== Extracted material ==
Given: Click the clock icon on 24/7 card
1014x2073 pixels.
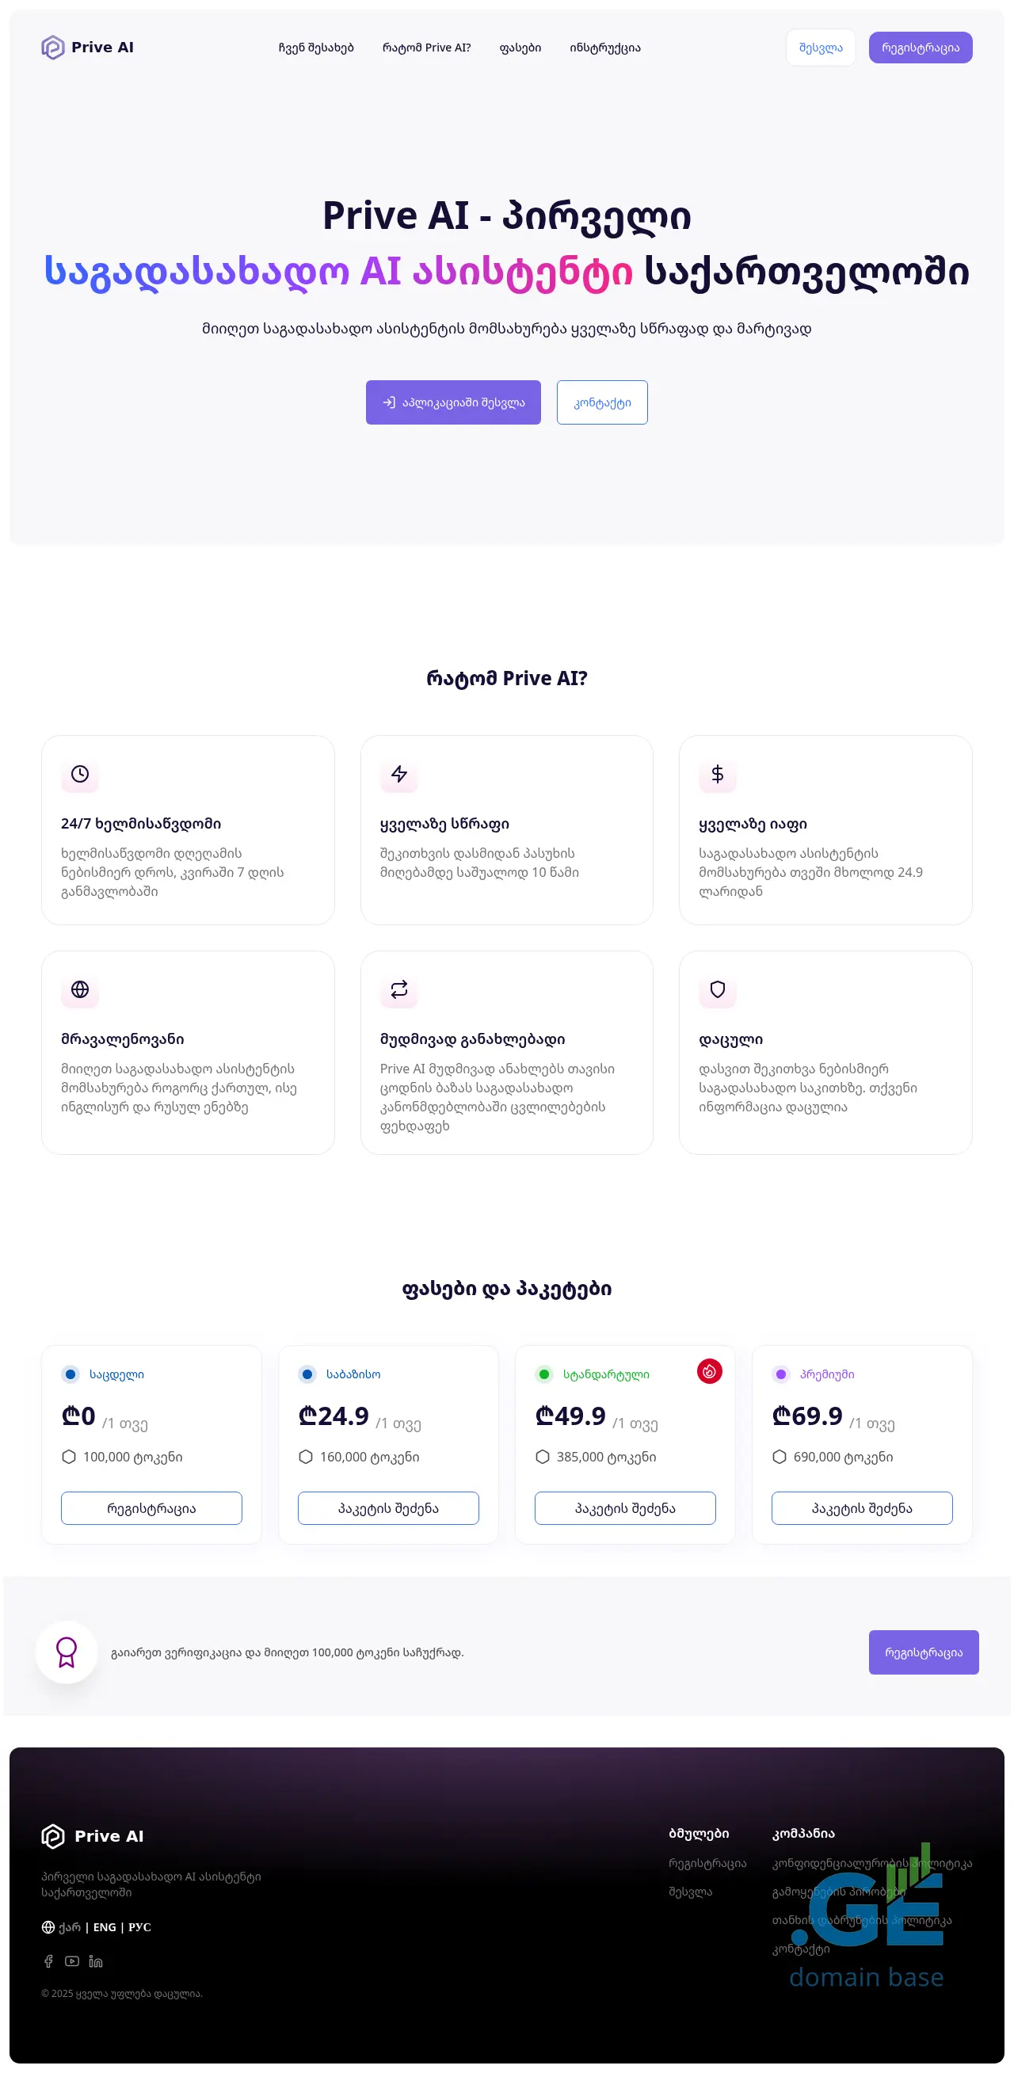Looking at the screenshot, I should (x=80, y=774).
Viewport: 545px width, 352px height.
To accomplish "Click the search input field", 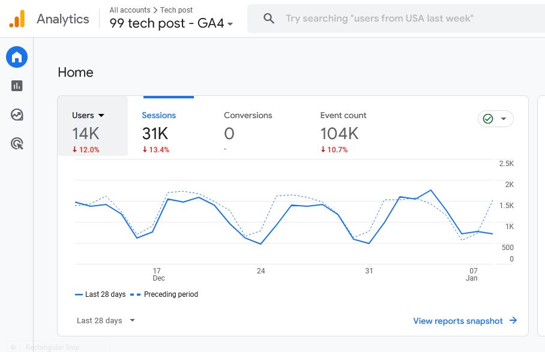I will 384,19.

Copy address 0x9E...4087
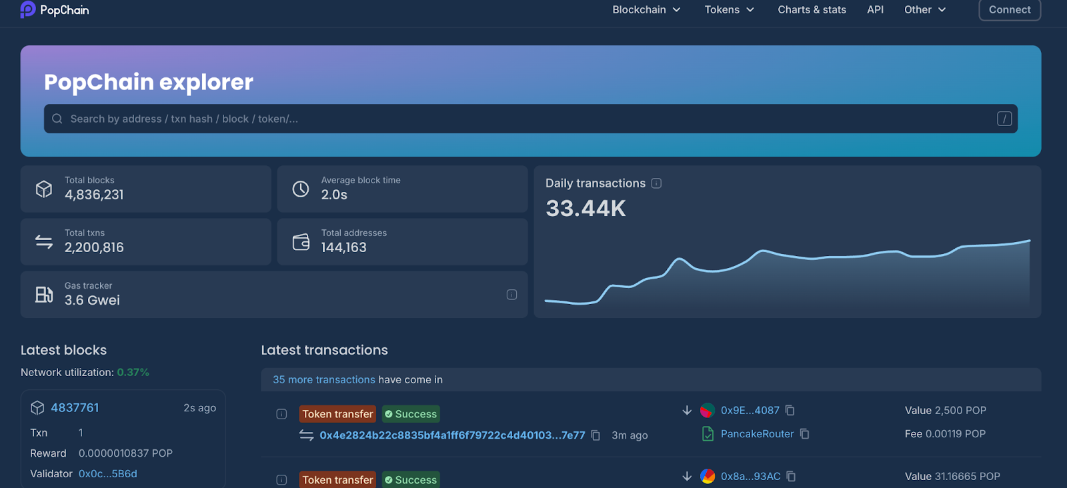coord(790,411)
===
== Extracted material ==
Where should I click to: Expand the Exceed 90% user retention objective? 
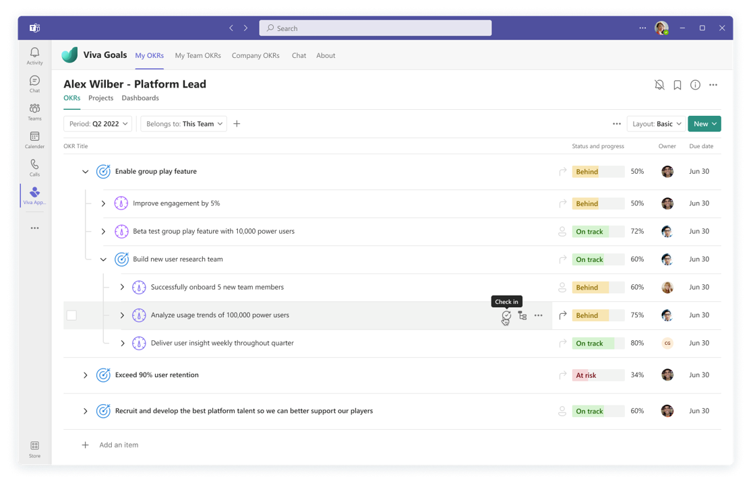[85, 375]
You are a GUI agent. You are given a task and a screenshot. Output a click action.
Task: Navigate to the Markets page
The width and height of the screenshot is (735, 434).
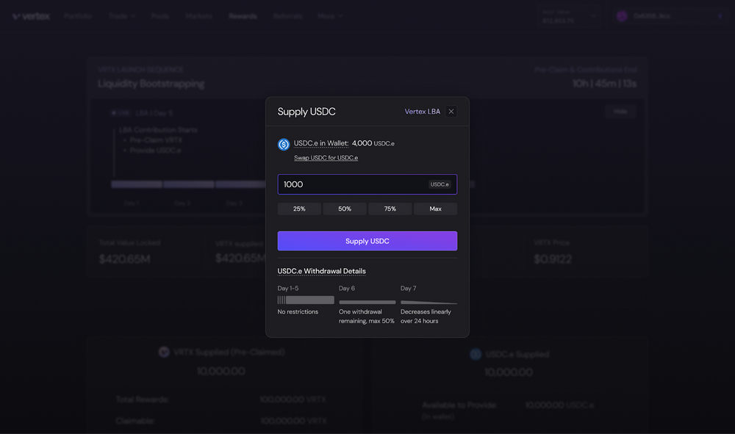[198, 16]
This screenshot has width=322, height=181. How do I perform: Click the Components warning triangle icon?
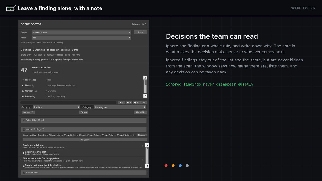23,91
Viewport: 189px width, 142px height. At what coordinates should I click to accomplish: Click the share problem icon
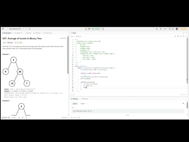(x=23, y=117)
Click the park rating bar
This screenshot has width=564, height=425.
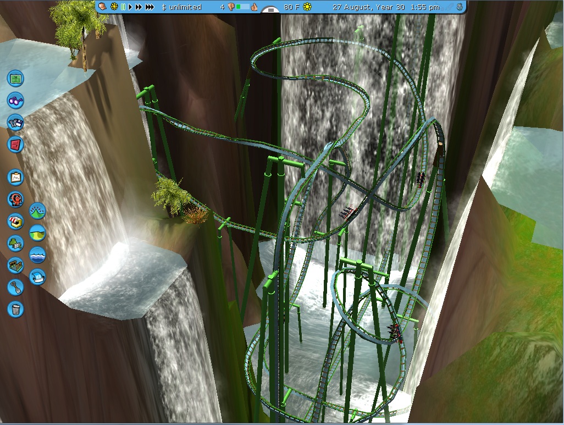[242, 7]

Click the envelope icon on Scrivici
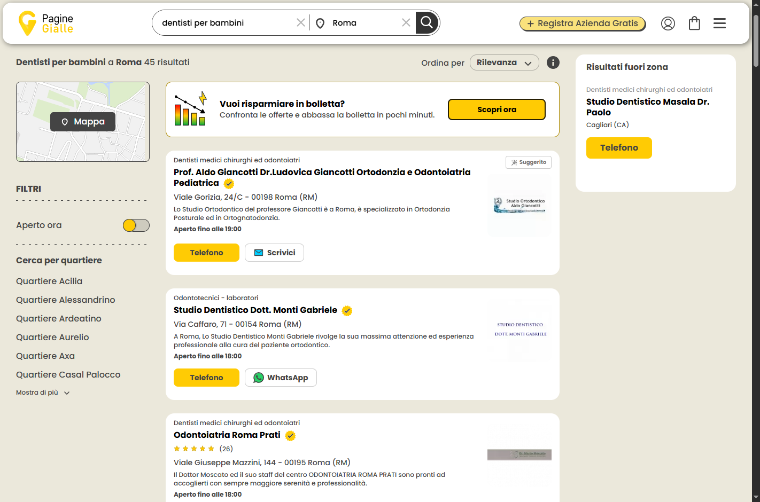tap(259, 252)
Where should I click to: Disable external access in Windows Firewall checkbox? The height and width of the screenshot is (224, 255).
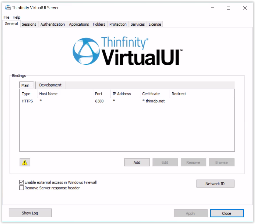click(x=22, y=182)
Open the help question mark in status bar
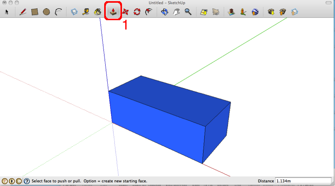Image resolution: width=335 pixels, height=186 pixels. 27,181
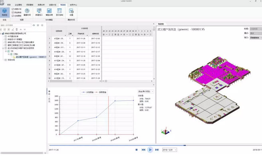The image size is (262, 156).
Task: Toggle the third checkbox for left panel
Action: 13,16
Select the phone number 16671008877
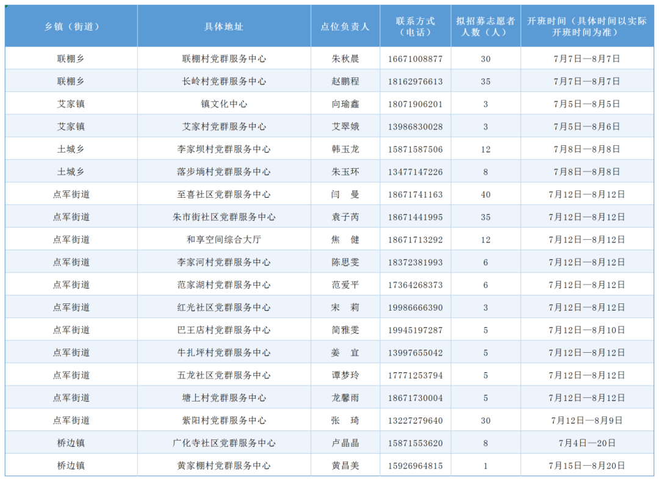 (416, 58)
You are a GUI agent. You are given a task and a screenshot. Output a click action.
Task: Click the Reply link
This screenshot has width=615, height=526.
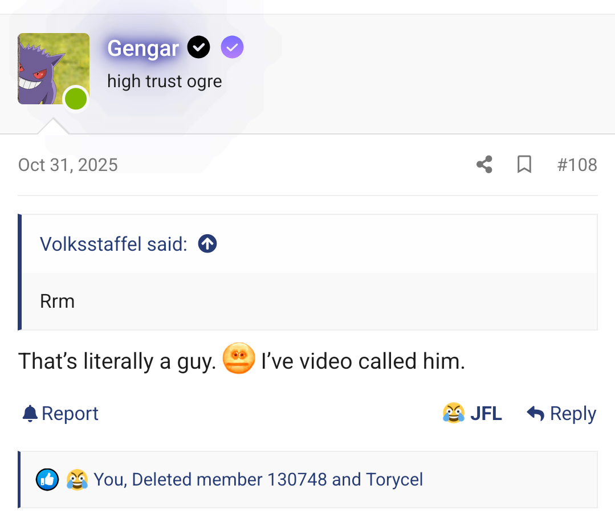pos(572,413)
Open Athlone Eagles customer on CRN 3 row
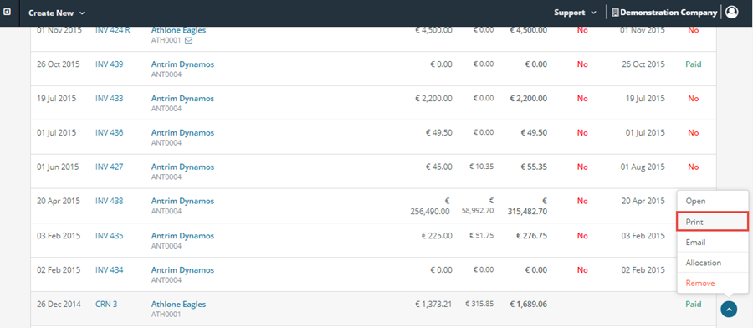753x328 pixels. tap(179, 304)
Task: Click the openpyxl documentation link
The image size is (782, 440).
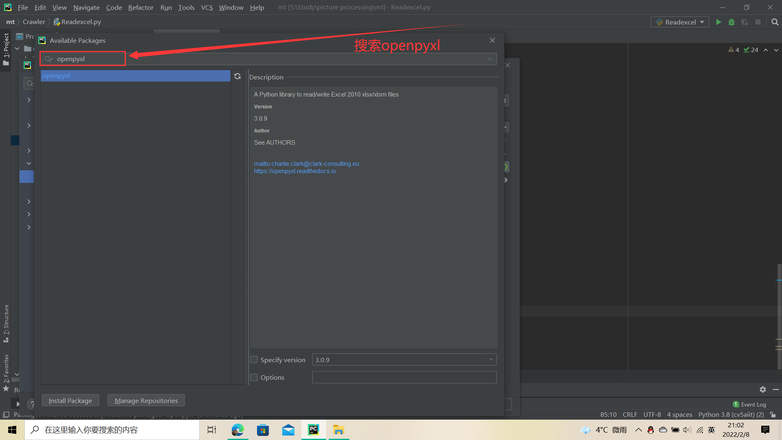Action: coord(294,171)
===
• Exercise prompt: Wherever the string "link" appears in a line of the records, copy that line.

• Answer to this exercise:
Task: Click the Reply link
Task: Click the openpyxl documentation link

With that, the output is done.